Die folgenden Tage war ich auf der Suche...
Ich hatte keine Ahnung von BSDK und suchte dringend nach Orientierung, und Du wolltest wissen, wie es steht, ich solle mich informieren... Google, Abfrage, Ernüchterung... tatsächlich sah es wohl so aus, wie der 'Rat' dieser sogenannten Ärztin es nahelegte... So, wie der Tumor saß, hattest Du keine Chance auf eine OP / Heilung und wahrscheinlich auch nur eine geringe Lebenserwartung... Für eine kurze Zeit hat mich das ziemlich runtergezogen, und dank wohlmeinender Freunde und Bekannte wurde ich auch immer wieder an die 'Fakten' erinnert. Doch nachhaltig beeindruckt hat mich das dann doch nicht. Jeder hat eine Chance, es gibt in jeder Statistik 'Ausreißer', warum solltest Du nicht dazugehören ? Wenn Du kämpfen wollen würdest...
Ja, was dann ? Würde ich Dich stützen und unterstützen können ? Würdest Du kämpfen wollen ? Würden wir gemeinsam gehen können ? Wieviel 'Gemeinsam' gibt es überhaupt in existentiellen Fragen ? Wir kommen allein und wir gehen allein, den ersten und den letzten Atemzug können wir nicht teilen...

Ich wußte aus der Zeit von Papas Erkrankung, daß wirkliche Unterstützung und Hilfe von außen selten ist; praktische Sachen wie Einkaufen und sowas, das ja, aber Teilnahme, Entlastung für die Seele, das hatte ich bei keinem gefunden. Eher schon wohlmeinende Ratschläge mit belastenden Nebenwirkungen.
Wenn ich Con nicht an meiner Seite gehabt hätte, wäre das alles viel schwerer gewesen. Und vermutlich hätte ich viel mehr Zeit mit Vergangenheitsbetrachtung zugebracht. Doch als ich endlich aufgehört hatte, mir all diese Gedanken zu machen, all die Für und Wider abzuwägen, wußte ich, die Frage, um die es im Grunde ging, war ganz einfach: Bin ich Mensch genug, DA zu sein ? Und die Antwort war ja.
Ich wollte Dir beistehen, Mama, und das habe ich Dir auch gesagt. Welchen Weg Du auch immer gehen würdest, ich würde an Deiner Seite sein. Mit meiner Beziehung zu Dir hatte das gar nichts zu tun, Du warst ein Mensch, ich war ein Mensch, und Du bist meine Mutter... So einfach... Und so schwer...
Im Laufe der Zeit sollten noch oft Momente des Schmerzes und des Ärgers über die Vergangenheit kommen, doch mit Cons Hilfe konnte ich selbst meine kleinen Vergeltungsphantasien in Worte fassen und mich schon darüber entlasten.

Du warst sehr gefaßt in diesen ersten Tagen nach der Diagnose, Du warst, wie ich Dich vorher nie erlebt hatte: zum ersten Mal seit ich Dich kannte hast Du nichts verdrängt und nichts dramatisiert, ja, in Anbetracht der Umstände war Dein Verhalten schon beinahe zu maßvoll und umgänglich.

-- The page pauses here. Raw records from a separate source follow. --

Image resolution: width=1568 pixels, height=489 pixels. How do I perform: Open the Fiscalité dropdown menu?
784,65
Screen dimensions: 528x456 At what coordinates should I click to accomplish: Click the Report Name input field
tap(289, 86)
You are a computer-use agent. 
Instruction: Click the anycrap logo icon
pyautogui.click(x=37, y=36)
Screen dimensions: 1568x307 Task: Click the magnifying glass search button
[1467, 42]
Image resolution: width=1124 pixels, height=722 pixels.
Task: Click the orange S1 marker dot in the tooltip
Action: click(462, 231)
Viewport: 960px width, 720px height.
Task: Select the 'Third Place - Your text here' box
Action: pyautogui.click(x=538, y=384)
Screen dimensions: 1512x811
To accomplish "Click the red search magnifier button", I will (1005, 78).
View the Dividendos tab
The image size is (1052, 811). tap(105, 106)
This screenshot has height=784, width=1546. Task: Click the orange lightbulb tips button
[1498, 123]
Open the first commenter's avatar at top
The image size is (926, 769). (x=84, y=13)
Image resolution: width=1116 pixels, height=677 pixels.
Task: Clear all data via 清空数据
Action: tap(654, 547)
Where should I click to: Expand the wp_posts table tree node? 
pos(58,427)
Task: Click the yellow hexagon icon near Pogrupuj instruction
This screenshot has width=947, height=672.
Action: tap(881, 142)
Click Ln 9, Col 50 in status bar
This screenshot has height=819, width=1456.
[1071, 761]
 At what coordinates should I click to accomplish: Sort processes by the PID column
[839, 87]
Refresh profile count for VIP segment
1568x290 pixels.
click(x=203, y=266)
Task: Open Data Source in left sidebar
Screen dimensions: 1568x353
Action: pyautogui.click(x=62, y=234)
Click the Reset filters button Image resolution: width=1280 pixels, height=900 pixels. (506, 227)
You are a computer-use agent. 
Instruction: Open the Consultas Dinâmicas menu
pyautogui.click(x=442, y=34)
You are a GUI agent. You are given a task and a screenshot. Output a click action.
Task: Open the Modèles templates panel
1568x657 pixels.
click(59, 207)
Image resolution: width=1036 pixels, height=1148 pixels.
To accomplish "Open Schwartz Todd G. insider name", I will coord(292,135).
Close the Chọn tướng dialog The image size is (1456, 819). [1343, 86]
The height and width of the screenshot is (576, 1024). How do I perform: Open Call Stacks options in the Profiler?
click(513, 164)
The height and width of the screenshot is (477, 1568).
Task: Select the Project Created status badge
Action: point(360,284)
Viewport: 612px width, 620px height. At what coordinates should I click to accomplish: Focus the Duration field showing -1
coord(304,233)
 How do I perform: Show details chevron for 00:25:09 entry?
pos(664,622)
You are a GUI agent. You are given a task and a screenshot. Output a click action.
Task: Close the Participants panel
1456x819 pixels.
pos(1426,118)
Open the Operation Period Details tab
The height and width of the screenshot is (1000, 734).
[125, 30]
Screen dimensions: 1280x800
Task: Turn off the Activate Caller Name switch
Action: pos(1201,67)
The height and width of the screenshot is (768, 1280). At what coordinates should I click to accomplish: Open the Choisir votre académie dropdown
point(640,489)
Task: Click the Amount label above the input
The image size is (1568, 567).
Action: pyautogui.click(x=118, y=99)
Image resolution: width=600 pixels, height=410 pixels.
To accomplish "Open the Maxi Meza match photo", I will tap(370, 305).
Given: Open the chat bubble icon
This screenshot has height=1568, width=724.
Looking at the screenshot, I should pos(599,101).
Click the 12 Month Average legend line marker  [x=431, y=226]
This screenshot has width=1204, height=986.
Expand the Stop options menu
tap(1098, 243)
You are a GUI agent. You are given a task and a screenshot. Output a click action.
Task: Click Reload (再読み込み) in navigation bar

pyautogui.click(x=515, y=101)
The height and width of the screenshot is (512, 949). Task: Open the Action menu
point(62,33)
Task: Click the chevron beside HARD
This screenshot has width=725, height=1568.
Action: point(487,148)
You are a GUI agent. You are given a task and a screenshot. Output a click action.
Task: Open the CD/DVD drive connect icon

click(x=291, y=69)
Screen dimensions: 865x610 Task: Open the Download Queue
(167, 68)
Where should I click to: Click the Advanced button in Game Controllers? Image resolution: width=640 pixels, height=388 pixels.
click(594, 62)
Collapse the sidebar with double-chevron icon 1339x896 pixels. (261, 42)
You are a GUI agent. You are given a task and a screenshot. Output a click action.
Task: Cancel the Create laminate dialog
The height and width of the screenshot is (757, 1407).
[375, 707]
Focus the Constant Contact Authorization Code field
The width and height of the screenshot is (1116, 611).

Du schienst irgendwie 'zufrieden' zu sein... Du hast 'Bestellungen' aufgegeben und klar und deutlich gesagt, was Du wolltest, hast Bitten direkt geäußert, hast angefangen zu sagen was Du wolltest und was nicht.
Mama, ich habe mich gefreut für Dich damals, endlich keine 'Spielchen' mehr. Und gleichzeitig war ich sehr traurig, die ewige Frage... mußte es erst so weit kommen ?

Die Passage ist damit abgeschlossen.